Es el único de los 12 asistentes del 14 de julio de 2020 al que no se le puede aplicar una “probation”, justamente por ser funcionario público. Hasta ahora, en el expediente no hay nada de todo eso plasmado. Por el contrario, existe otro riesgo latente: la causa se tramita en Comodoro Py gracias a la desmesura de la oposición. Por una cuestión de jurisdicción -la Quinta está en Vicente López- sería indiscutible que la competencia territorial le corresponde a la justicia federal de San Isidro. Fue Sandra Arroyo Salgado la que pidió la certificación de lo que está delegado en el fiscal Ramiro González. Sobre cómo conjurar el terror que tienen a que la causa migre para el norte no ha habido gestualidad. Ni siquiera el reflejo de sumar posibles visitantes infractores que hayan concurrido a Casa Rosada para que el expediente quede anclado en Capital Federal.
El Gobierno no logra dar en el clavo para una jugada “limpia” que le permita salir airoso (y rápido) del atolladero. Se enredó en una discusión puramente académica acerca de si los delitos de “peligro abstracto”, como el 205 requieren una afectación concreta del bien jurídico protegido. Solo la bibliografía de Eugenio Zaffaroni ayuda al postular que son inconstitucionales. Para el resto no es siquiera un asunto discutible. La potencialidad de dañar, en este caso la salud pública, no se puede evaluar “ex post”. De otra forma, sería un delito de “resultado”, la otra gran familia en la que se los puede catalogar. La elección de este camino, según pudo saber Ámbito no tiene chances de prosperar en el expediente. Tal vez por eso Elisa Carrió se apuró a decir que los “mariachis” de su cumpleaños tenían PCR negativo para ingresar, para cubrir una supuesta previsión que neutralizara un daño posterior.

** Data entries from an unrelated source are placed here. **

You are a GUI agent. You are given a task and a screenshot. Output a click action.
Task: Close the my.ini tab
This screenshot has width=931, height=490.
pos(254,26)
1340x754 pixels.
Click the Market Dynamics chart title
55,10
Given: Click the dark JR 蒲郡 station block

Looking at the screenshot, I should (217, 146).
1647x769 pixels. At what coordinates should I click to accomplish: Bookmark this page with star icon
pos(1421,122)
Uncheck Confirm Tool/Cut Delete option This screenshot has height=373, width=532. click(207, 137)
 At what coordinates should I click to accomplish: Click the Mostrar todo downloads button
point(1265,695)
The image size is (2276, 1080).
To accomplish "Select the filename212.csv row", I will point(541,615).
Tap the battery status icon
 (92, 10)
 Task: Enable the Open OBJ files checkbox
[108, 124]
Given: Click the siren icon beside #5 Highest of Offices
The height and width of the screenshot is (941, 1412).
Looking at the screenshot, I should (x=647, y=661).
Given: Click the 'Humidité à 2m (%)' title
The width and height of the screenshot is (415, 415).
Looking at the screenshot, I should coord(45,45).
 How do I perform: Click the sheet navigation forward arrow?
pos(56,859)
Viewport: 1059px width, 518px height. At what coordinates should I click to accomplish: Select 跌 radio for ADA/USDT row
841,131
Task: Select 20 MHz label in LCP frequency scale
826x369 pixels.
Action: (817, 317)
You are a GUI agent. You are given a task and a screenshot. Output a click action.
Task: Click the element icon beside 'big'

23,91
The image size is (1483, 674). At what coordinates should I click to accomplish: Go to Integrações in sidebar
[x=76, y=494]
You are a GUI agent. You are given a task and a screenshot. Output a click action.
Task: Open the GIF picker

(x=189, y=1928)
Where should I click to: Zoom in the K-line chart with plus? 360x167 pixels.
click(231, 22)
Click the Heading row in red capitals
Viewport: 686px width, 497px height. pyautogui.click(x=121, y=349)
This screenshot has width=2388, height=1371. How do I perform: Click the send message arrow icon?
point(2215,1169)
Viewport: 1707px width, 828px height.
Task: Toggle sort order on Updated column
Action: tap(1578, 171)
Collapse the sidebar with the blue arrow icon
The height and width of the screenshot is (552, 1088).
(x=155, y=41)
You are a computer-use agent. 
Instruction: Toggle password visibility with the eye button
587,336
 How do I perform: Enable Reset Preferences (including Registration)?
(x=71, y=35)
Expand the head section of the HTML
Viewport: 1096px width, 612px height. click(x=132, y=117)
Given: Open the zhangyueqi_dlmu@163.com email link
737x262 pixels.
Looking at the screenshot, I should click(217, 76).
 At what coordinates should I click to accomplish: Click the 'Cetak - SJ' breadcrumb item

Hasta ahora, la mitad del caso tramitó por fuera del expediente. De hecho, el único que no tiene presentados abogados ni manifestaciones en papeles es el Presidente. Todo el resto de los asistentes presentó explicaciones, aunque no demasiado consistentes. Pero la que cortó sola fue la amiga de la Primera Dama, Stefanía Domínguez, patrocinada por el abogado Mauricio D´Alessandro que fue por la inconstitucionalidad directa del DNU presidencial que imponía (y penalizaba) las restricciones. Esa cuestión será dirimida aparte, en un proceso que correrá en paralelo, con la eventual consecuencia potencial de arrastrar todo el marco normativo aplicado en la Pandemia. Junto con la idea de dar por muerto el artículo 205, el combo de destrucción ante cualquier futura medida de confinamiento sería absoluto.
El del resarcimiento podría ser un camino aceptable en un acto de equilibrismo judicial para evitar males institucionales mayores. Discutible si no requerirá fórceps para su aplicación al primer mandatario. Y es que, aunque por un motivo finalmente nimio, elevarlo a juicio o en su defecto que se declare culpable lo colocaría dentro de una causal de juicio político. Un escenario insólito por la ausencia de gravitación del hecho en cuestión, pero que en un contexto electoral ya se tiró sobre la mesa, sin medir las consecuencias institucionales que esto aparejaría.